I appreciate others’ insight into issues that are of interest to me, so please continue to feel free to offer your thoughts through commenting.


Boat People

Posted on June 4th, 2008 by Cam.
Categories: Let's talk.

I have a big problem with boat people. They set off on their overcrowded boats, expecting to find refuge and possibly a prosperous new start. They bring their own diseases, beliefs, expectations, weapons and culture and almost force it on the people who rightfully belong to Australia. Often, violence has erupted because they just don’t understand how things operate here, so instead of trying to find out, they will resolve the situation barbarically. The boat people seem to develop their own governance structures in their ‘new land’ and it involves stripping the land’s patriots of their status as human beings, often treating them worse than dogs. Like I say, I have a big problem with boat people.

But that’s enough about British settlers of the 1700’s, who came out on their boats and largely destroyed a significant part of Aboriginal customs, freedom and safety.

The term “Boat People” in Australia today usually refers to people who cram onto unsafe boats as they escape from atrocities in their own countries, seeking any form of safety they can. I have a high regard for these ‘boat people’. To me, they demonstrate many noble aspects of human character that we would rarely be exposed to had they not landed on our shores and become ‘our problem’.

We have it good here in Australia. We have great infrastructure, healthcare, economy and welfare. Often, this is all taken for granted. But I know that some people would have the expectation that other countries should get their act together and develop a similar society. They see ‘boat people’ as second-class citizens who want a free ride at our expense. Now there is a mentality that is worthy of being a problem.

People are often changed when they experience or are educated to the reality that we often term ‘the third world’. I cannot forget sights, smells and the way of life I experienced in my time travelling and it gave me an inkling into the seemingly hopeless situation these people are in. Tyrannical governments, constant exposure to disease, lack of education, lack of healthcare and dangerous living conditions are often the norm for the majority of the world’s inhabitants. It is disastrous that most of us don’t bother actively helping other humans in this situation, but even when these people make it easy for us by arriving on our doorstep, some people can’t wait to see the back of them.
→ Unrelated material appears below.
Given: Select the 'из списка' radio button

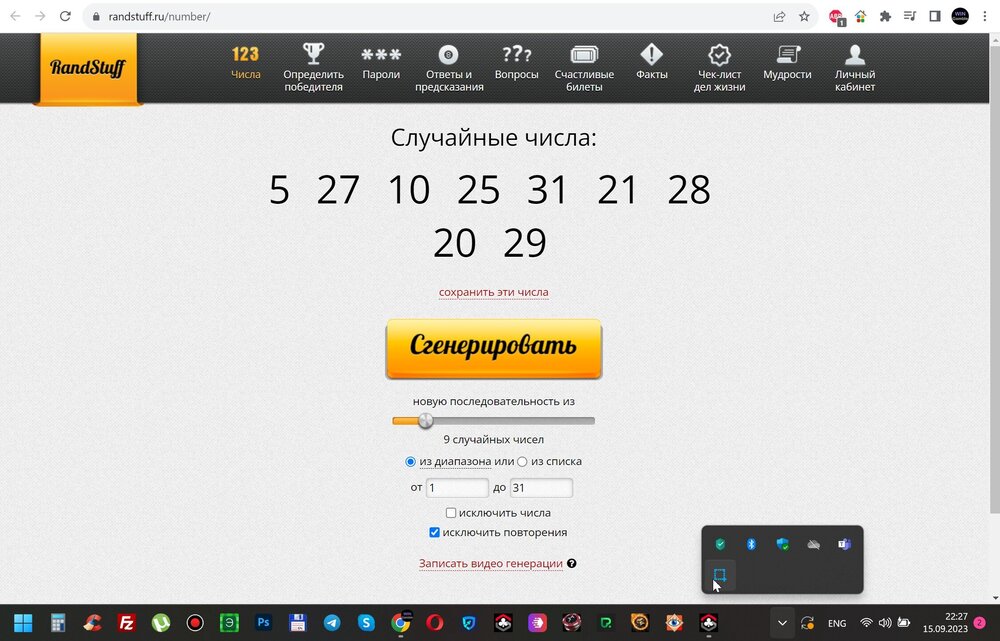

To me, I can’t imagine the risk, trauma and fear involved in deciding to put my family on a boat in order that their lives may be saved. They are human, like us. They love their families and friends, like we do. They feel the pain of having to tear their lives apart to start again. I picture a father, making the painful decision to board a boat with his family, or sometimes seeing them off. They risk being caught by their government, our government and every force of nature in between. For every boat that actually makes it to our shores, we have no idea of how many boats don’t make it. What an incredible act of love. What an incredible demonstration of hope.

These people are doing everything humanly possible to turn their hopeless situation into one where hope exists, and they are willing to risk everything they have in order to pursue it. In our society, I don’t think we understand the full power of hope because we very rarely need to employ it. Even when we do, our hopes are generally based on things we want, rather than things that will give us life.

So when I see the emaciated faces of the fathers, mothers and children arriving on these boats on the news, I see the personification of love, hope and fear. I don’t think I will ever stop being angry when I hear attitudes from some people who consider themselves ‘legitimate Australians’ when they damn other humans to an existence of hopelessness. In support of their ‘legitimacy’ some will proudly claim that they have heritage tracing back to the First Fleet. Congratulations, I say to them; you are the original boat people.